From The Hill
There should be unanimous agreement among Americans that no foreign dictator should ever be allowed to influence or determine the selection of our president and commander in chief.
From Russian President Vladimir Putin's aggressive attacks against American democracy in 2016 designed to elect President Trump to his cyber-invasion of France in 2017 designed to elect far right extremist Marine Le Pen as president of France, which I discussed in my previous column titled "The Battle of Europe," we must resist and thwart this dangerous assault against democracy.
In his Feb. 5 interview with Fox News host Bill O'Reilly, when O'Reilly referred to Putin as a "killer," Trump replied by morally equating America with Russia.
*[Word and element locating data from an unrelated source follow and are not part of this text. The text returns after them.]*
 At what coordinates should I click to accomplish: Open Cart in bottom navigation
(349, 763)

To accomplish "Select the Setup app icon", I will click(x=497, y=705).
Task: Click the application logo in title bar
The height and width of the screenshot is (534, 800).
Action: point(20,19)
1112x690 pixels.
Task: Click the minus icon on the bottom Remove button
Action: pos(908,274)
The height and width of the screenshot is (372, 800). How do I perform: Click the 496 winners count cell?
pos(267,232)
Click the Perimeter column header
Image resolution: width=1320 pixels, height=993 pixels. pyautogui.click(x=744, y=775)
These sickening comments slandering America were unprecedented for an American president and sent chills up the spines of many Republicans as well as Democrats.
In the latest revelations of what I call the Putingate scandal, we learned that Michael Flynn, Trump's former national security adviser, was forced out after only three weeks because of conversations with the Russian ambassador, whose ultimate boss is unanimously believed by our intelligence services to have engaged in covert cyber war designed to elect Trump as president.
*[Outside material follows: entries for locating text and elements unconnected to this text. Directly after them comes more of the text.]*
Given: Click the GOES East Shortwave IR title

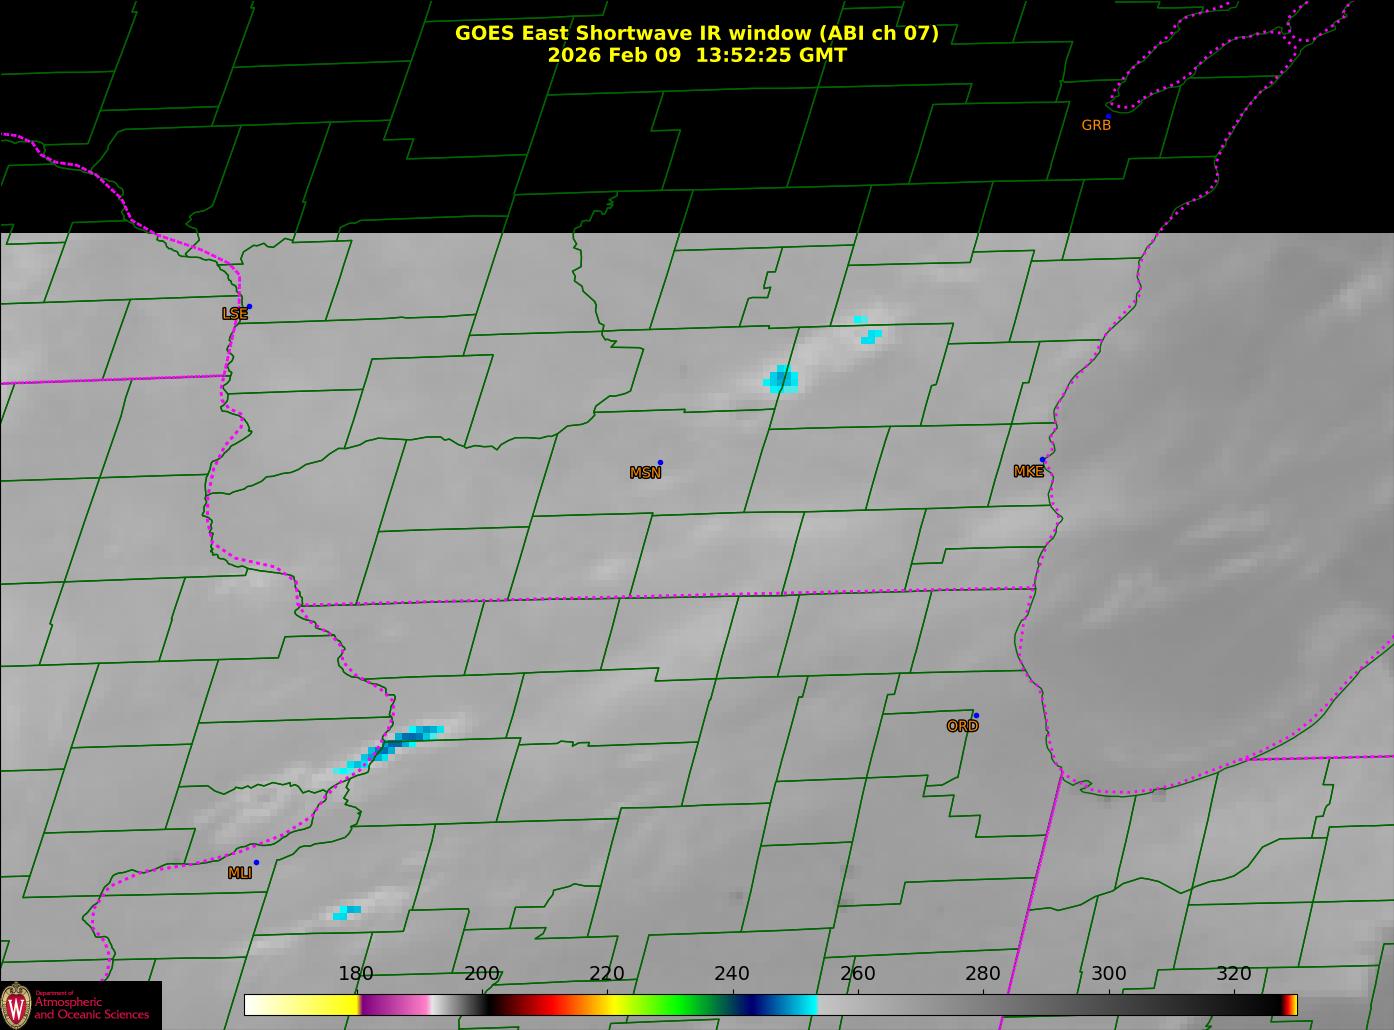Looking at the screenshot, I should pos(697,33).

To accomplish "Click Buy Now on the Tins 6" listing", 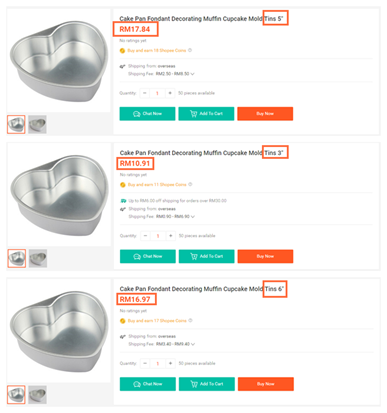I will coord(266,384).
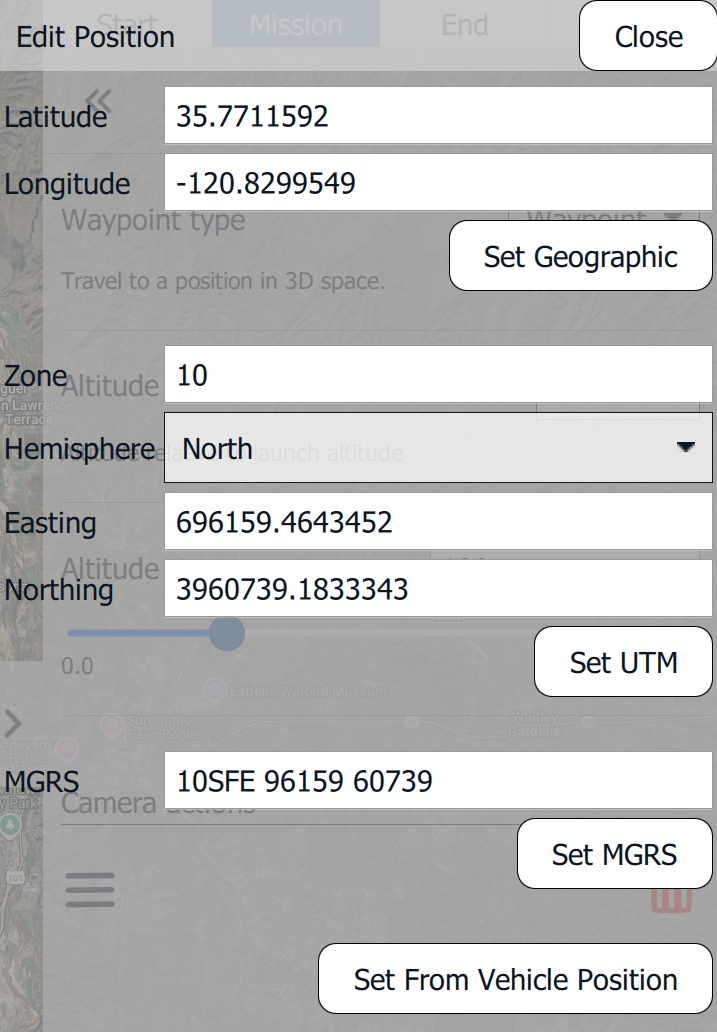This screenshot has height=1032, width=717.
Task: Close the Edit Position dialog
Action: coord(648,37)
Flynn lied about these conversations to our people, the press and Vice President Pence. The vice president was so far outside the inner loop of the Trump White House that he was not told for two weeks by the president or his staff that Justice Department and intelligence service leaders were so alarmed they warned the White House that Trump's then-chief of the National Security Council could be blackmailed by the Russian dictator.
The Putingate scandal is eerily similar to the Watergate scandal. Both cases involve breaking and entering into internal Democratic Party operations for the purpose of electing a Republican president. Both cases involve criminal acts with political motives followed by false denials. Both cases involve attacks against the free press for publishing information that the public has a right and need to know.
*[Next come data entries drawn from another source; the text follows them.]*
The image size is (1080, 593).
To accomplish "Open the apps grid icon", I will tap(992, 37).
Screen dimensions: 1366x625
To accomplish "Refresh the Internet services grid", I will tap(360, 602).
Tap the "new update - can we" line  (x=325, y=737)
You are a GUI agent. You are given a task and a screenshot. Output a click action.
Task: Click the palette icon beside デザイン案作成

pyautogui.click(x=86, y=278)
Both Putingate and Watergate involve a White House that is contemptuous of the federal judiciary that is a bulwark against authoritarian leaders who are tempted to believe they are above the law. Both involve presidents who at times treated our intelligence services like political enemies rather than guardians of democracy against adversaries who threaten our freedom.
Both Putingate and Watergate involve presidents with well-earned reputations for repeatedly saying things that were not true, surrounded by staff who often mirrored their habit of repeatedly bearing false witness, pitching denials that were repeatedly proven false.
In a stunning similarity between Watergate and Putingate, both the Nixon and Trump administrations included internal voices who exposed untruths and warned Americans against grave dangers that escalate every day. The extraordinary infighting and leaking from within the Trump administration is eerily reminiscent of Deep Throat during the Nixon years exposing wrongdoing through The Washington Post.
With new reports of countless and continuous communications between high-level Trump aides and Russian officials before and after election day, which according to some reports may include Russian intelligence operatives or officials, is there a John Dean-like figure in Trump circles who might reveal what the president knew, and when he knew it?
Republican leaders in Congress should agree to support an independent counsel or special prosecutor or, as Sen. John McCain (R-Ariz.) and others propose, a special select bipartisan committee to fully investigate all aspects of Putingate. If they continue to obstruct this action they may be someday accused of supporting a cover-up by delaying and diluting urgently needed investigation of matters that pose a serious threat to American security.
Congress should pass a law requiring full disclosure and divestment of any foreign assets or foreign loans held by any president to prevent any hostile foreign actor, including foreign dictators or business interests acting on their behalf, from exerting financial power over America's president and commander in chief.